Вдвоем они ходили из палаты в палату. Уже смеркалось. Белая ночь наступила, а они все ходили. Коптили в палатах масляные лампы. Оханье и стоны неслись с коек. По коридорам несло из ретирадных мест. В палате для умирающих слабым, потерянным голосом бредил бог ведает какими путями попавший сюда пластун. Пирогов сел на кровать пластуна и наклонился над ним. Падающим, гортанным шепотом казак звал кого-то. Пирогов наклонился еще ниже. Балинский стоял рядом, держа сальную свечу в высоко поднятой руке. Теперь Пирогов почти прижался щекой к умирающему. Пластун звал отца. «Батько мой, батько», – услышал Пирогов. Он оторвался от пластуна и прямо сел на кровати. На всю жизнь запомнил Балинский то, что произошло перед ним.
– Я твой батько, – с силой и страстью сказал Пирогов, сверкающим и лучистым взглядом глядя в лицо умирающего. – Здесь я, подле тебя, – почти крикнул он. – Гляди, сын, вот я, твой батько.
Свеча в руке Балинского дрогнула: на это почти невозможно было смотреть.
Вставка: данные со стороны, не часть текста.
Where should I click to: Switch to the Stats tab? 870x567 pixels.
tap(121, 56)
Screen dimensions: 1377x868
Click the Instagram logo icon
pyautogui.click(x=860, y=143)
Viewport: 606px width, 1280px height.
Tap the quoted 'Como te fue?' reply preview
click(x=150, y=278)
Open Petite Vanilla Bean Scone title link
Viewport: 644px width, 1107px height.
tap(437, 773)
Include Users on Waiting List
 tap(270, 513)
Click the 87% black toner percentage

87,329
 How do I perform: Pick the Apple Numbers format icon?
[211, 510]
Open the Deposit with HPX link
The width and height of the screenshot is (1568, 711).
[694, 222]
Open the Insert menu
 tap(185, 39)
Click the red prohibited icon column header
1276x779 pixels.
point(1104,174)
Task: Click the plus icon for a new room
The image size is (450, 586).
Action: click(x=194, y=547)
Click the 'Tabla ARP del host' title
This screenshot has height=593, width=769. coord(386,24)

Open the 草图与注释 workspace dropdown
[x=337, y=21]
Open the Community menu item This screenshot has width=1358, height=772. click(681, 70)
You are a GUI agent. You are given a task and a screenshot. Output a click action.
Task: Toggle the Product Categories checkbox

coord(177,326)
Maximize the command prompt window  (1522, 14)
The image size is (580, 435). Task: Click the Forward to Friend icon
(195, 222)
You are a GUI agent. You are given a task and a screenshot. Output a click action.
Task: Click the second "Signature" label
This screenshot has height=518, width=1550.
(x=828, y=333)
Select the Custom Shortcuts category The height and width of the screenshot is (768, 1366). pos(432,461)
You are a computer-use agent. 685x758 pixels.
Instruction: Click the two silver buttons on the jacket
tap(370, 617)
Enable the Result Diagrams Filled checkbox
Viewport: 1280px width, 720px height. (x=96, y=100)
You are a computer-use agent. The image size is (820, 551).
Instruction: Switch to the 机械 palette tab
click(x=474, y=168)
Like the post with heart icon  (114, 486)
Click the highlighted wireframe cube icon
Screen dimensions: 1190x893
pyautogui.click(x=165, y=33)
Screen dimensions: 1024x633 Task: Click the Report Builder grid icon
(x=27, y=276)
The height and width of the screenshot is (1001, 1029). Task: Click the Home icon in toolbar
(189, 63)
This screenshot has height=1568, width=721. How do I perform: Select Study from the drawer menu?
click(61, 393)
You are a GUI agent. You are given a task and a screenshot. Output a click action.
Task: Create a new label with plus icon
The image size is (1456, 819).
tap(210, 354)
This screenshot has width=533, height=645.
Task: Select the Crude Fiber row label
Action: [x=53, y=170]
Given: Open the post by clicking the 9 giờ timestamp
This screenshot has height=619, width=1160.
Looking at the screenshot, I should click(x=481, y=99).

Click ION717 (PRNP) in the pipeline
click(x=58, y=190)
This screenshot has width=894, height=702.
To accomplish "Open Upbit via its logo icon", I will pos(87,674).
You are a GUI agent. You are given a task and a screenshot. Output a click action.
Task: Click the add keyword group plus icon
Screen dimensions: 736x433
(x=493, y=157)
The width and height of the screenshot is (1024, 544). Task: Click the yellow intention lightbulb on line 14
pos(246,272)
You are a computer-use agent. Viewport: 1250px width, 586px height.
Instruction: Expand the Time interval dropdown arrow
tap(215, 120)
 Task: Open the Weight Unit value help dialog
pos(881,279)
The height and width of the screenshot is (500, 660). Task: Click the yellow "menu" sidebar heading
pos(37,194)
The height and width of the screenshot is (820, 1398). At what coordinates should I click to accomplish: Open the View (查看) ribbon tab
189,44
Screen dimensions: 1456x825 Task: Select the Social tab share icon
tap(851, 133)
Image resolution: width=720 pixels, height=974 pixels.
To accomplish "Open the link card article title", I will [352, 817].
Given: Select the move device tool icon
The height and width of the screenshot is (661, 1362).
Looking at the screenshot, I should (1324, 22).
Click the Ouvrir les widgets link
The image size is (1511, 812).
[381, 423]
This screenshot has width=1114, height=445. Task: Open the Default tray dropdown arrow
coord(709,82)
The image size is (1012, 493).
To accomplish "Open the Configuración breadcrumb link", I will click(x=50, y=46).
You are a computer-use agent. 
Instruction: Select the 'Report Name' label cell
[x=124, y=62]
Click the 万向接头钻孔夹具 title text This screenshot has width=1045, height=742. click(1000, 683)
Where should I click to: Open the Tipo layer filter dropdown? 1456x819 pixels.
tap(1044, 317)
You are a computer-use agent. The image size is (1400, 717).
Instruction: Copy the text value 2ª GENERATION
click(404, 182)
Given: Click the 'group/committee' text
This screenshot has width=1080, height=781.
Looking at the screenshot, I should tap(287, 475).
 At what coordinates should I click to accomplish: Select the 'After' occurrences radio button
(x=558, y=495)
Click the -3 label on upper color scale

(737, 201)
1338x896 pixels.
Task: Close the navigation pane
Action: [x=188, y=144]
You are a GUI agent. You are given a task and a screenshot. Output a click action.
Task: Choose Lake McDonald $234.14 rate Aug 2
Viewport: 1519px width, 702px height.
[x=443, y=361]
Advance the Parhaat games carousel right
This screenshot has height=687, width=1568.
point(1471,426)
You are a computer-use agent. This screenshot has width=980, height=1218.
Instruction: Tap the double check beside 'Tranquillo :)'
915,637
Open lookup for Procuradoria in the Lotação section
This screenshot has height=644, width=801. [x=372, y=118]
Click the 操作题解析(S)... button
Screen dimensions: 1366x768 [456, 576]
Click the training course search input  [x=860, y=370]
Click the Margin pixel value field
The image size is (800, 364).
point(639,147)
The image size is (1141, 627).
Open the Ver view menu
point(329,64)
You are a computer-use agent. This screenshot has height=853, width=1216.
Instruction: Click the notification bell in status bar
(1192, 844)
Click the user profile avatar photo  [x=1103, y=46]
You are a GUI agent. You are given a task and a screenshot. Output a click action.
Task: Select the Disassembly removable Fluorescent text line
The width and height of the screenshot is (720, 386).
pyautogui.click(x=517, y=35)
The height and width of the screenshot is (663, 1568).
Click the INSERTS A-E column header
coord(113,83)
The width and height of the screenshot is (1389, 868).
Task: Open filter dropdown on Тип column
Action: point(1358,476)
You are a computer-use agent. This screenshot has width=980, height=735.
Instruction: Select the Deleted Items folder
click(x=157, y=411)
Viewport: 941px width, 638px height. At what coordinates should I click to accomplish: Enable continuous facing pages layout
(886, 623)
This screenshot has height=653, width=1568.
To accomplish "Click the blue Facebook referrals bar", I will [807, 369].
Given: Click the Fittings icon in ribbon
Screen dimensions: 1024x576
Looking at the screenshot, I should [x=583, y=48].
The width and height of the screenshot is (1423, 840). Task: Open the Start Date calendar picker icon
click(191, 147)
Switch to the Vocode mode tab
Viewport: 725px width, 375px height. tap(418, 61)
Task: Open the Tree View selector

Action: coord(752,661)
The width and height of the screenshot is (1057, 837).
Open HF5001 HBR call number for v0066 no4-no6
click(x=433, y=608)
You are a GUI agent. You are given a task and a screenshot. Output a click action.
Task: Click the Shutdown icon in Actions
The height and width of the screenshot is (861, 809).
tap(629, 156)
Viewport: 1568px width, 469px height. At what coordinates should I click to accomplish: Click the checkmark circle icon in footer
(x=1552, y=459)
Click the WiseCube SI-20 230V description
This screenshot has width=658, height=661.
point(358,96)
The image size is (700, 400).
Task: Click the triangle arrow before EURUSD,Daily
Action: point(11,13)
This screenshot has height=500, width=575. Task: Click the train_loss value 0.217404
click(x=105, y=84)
Медленно, с трудом открылись глаза умирающего. Голубые и мутные, они ничего уже не видели, подернутые смертной пеленою. Но они точно искали, и белое лицо точно напряглось в ожидании смутного и таинственного чуда. И чудо совершилось.
– Здесь я! – крикнул Пирогов. – Тут я, сыночек мой милый, вот я перед тобой. Видишь меня? Да вот же, вот.
И, схватив руку умирающего своей сильной и белой рукой, он стал водить ею по себе – по своему сюртуку, по подбородку, по воротничкам.
– Вот я, – говорил он, – вот, видишь, вот.